La première fois que j’ai tiré sur une cigarette, j’avais 14 ans et j’étais en CE2H. Comme tous les adolescents de cet âge, il s’agit simplement de tester et de constater les effets. Dans ma mémoire 3H C’est l’une de mes meilleures années à l’école : je suis populaire, sociable et j’obtiens de bons résultats. Tout cela est très contradictoire, car 14 ans, c’est aussi l’âge où j’ai perdu mon père. Il s’est suicidé et n’a rien laissé ni aucun message derrière lui. Aurais-je goûté à la fumée si mon père n’était pas mort ? Honnêtement, je le pense. Est-ce que je deviendrais accro ? Cela, je ne le sais pas. Ma sœur n’est jamais tombée dedans
Au lycée, ma consommation restait récréative, mais augmentait sensiblement. Je me revois avec mon groupe d’amis se réunissant pendant les heures de travail ou avant la rentrée pour partager des feux d’artifice. A cette époque, je n’avais jamais fumé seul mais je commençais assez souvent. A la fin de ma dernière année, mon cher Sésame, j’ai obtenu le Baccalauréat Scientifique avec mention. Il y a un vide immense : je ne peux pas planifier l’avenir. J’ai toujours eu des facilités académiques et l’impression qu’on attendait de moi que je fasse ce qui est décrit dans l’imaginaire collectif comme des « grandes études ». Le problème c’est que je n’aspire ni à une prépa mathématiques, ni à étudier la médecine, ni au domaine de la finance, ni à une école de commerce. En revanche, je ressens le besoin de partir à tout prix. Donc en octobre je voyagerai dans un pays lointain.

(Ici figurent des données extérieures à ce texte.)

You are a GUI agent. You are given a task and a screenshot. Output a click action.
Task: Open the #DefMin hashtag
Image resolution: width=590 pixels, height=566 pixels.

Pendant un an, j’ai vécu sur une île. Je suis inscrit dans une université où je prends des cours d’anglais pour étrangers. Mais je n’aime pas cette expérience à l’autre bout du monde, je m’ennuie. À cette époque, je fumais rarement, seulement lorsque j’en avais l’occasion. Mais une chose est sûre, dans ma consommation, il y avait un avant/après de ce voyage. Après des années de thérapie, je crois que ma dépression était déjà latente. Je n’ai alors eu ni le deuil ni la crise de mon adolescence.

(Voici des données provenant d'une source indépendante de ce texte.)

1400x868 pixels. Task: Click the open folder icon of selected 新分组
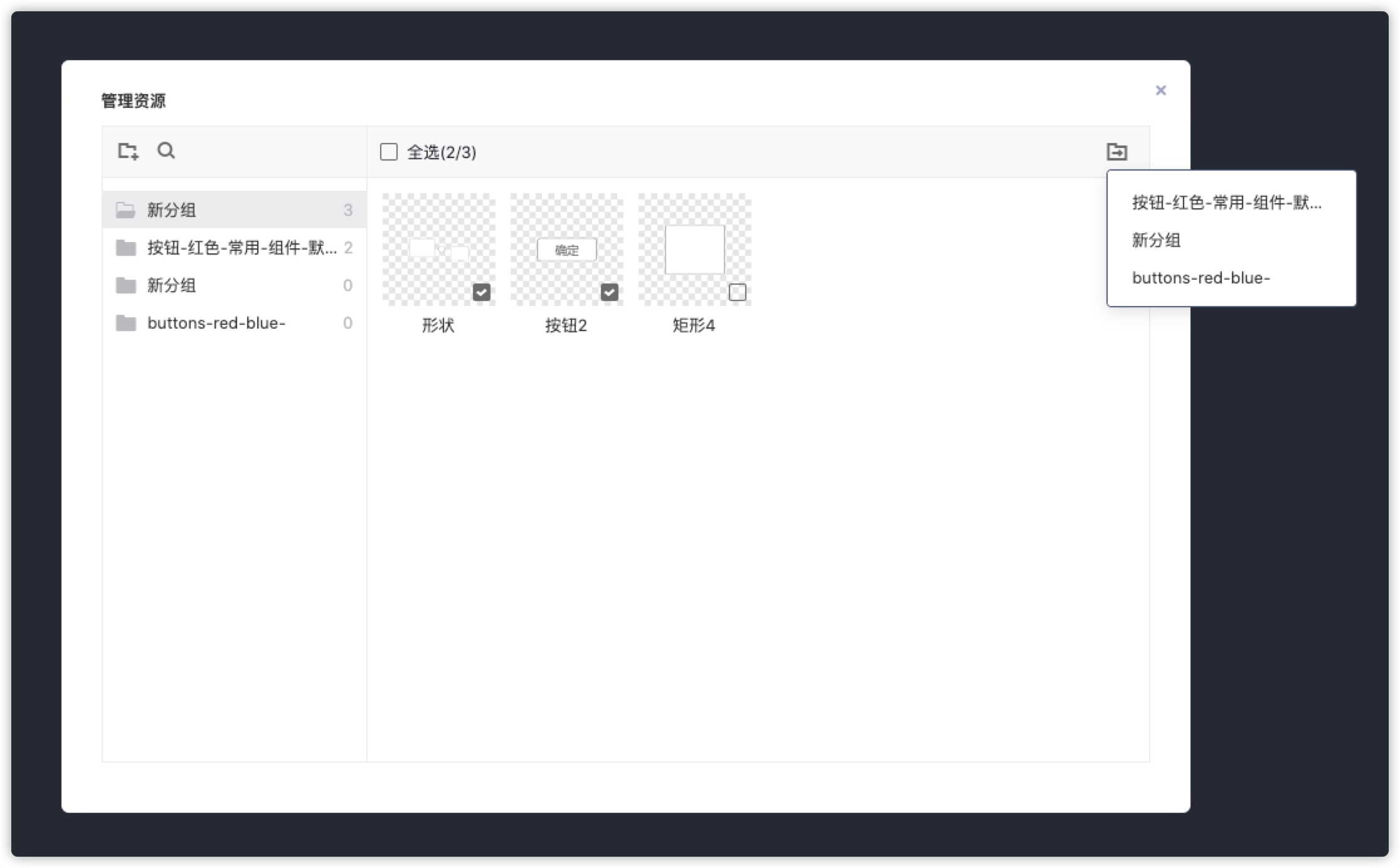[125, 210]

Quand je rentre en France, je suis toujours perdu. C’est difficile d’admettre que je n’ai pas aimé cette année de voyages. De plus, je ne trouve pas mes amis dispersés pour étudier, et je ne sais toujours pas quelle branche choisir. Alors, sur les conseils de ma mère, je me suis inscrit en licence de droit. Il semble que la loi ouvre de nombreuses portes. Je suis un peu plus âgé que mes camarades de classe et les cours sont très théoriques et mon cerveau mathématique s’ennuie beaucoup. L’année est compliquée, je ne travaille pas. Comme beaucoup, j’écris à nouveau.